Solver approaches for PrideMM on Java causality test cases. \(\bot \) represents timeout or mem-out.

We include the performance of the QBF solvers CAQE and QFUN, the respective winners of the CNF and non-CNF tracks at 2017’s QBFEVAL competition  [32]. Our QBF benchmarks were first produced in the circuit-like format QCIR  [21], natively supported by QFUN. The inputs to CAQE were produced by converting to CNF through standard means, followed by a preprocessing step with Bloqqer  [7].

We can also emit the structures and formulae as an Isabelle/HOL file, which can then be loaded into Nitpick  [8] conveniently. We found that Nitpick cannot be run over the C++ specification or the J+R specification, timing out after 1 hr on all the litmus tests.

7 Related Work

We build on prior work from two different areas—relaxed memory specifications, and SAT/QBF solving: the LISA frontend comes from the Herd7 memory-specification simulator  [3], the MSGs implement memory specifications that have been previously proposed  [20, 24], and the SO solver is based on a state-of-the-art QBF solver  [17].

There is a large body of work on finite relational model finding in the context of memory specifications using Alloy  [16]. Alloy has been used to compare memory specifications and find litmus tests which can distinguish two specifications  [40], and has been used to synthesise comprehensive sets of tests for a specific memory specification  [28]. Applying SAT technology in the domain of evaluating memory specifications has been tried before, too. MemSAT  [39] uses Kodkod  [38], the same tool that Alloy relies on to do relational model finding. MemSynth  [10] uses Ocelot  [9] to embed relational logic into the Rosette  [37] language. Our results are consistent with the findings of MemSAT and MemSynth: SAT appears to be a scalable and fast way to evaluate large memory specification questions. Despite this, SAT does not widen the class of specifications that can be efficiently simulated beyond ad hoc techniques.

There is work to produce a version of Alloy which can model higher-order constructions, called Alloy*  [30], however this is limited in that each higher order set requires a new signature in the universe to represent it. Exponential expansion of the sets quantified in the J+R specification leaves model finding for J+R executions intractable in Alloy* too.

While Nitpick  [8] can model higher order constructions, we found it could not generate counter examples in a reasonable length of time of the specifications we built. There is work to build a successor to Nitpick called Nunchaku  [34], however, at present Nunchaku does not support higher order quantification. Once Nunchaku is more complete we intend to output to Nunchaku and evaluate its performance in comparison to our SO solver.

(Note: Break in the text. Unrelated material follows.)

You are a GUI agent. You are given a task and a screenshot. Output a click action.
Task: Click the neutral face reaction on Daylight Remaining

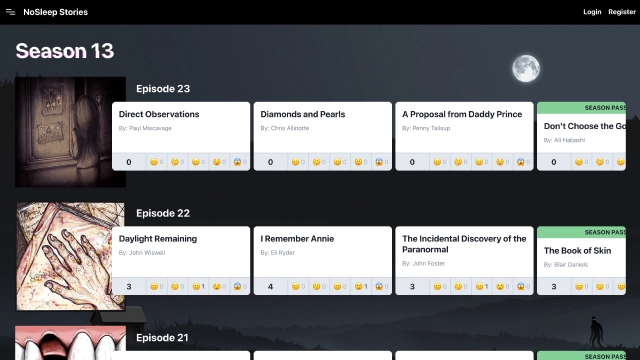(x=198, y=287)
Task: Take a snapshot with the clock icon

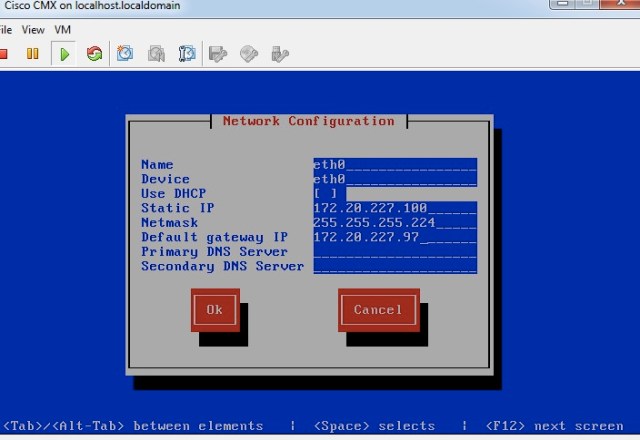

There is a bevy of work on finite model finding in various domains. SAT is a popular method for finite model finding in first-order logic formulae  [13, 33]. There are constraint satisfaction-based model finders, e.g. the SEM model finder  [42], relying on dedicated symmetry and propagation. Reynolds et al. propose solutions for finite model finding in the context of SMT  [35, 36] (CVC4 is in fact used as backend to Nunchaku).

8 Conclusion

This paper presents PrideMM, a case study of the application of new solving techniques to a problem domain with active research. PrideMM allows memory specification researchers to build a new class of memory specifications with richer quantification, and still automatically evaluate these specifications over programs. In this sense we provide a Herd7-style modify-execute-evaluate pattern of development for higher-order memory specifications that were previously unsuitable for mechanised model finding.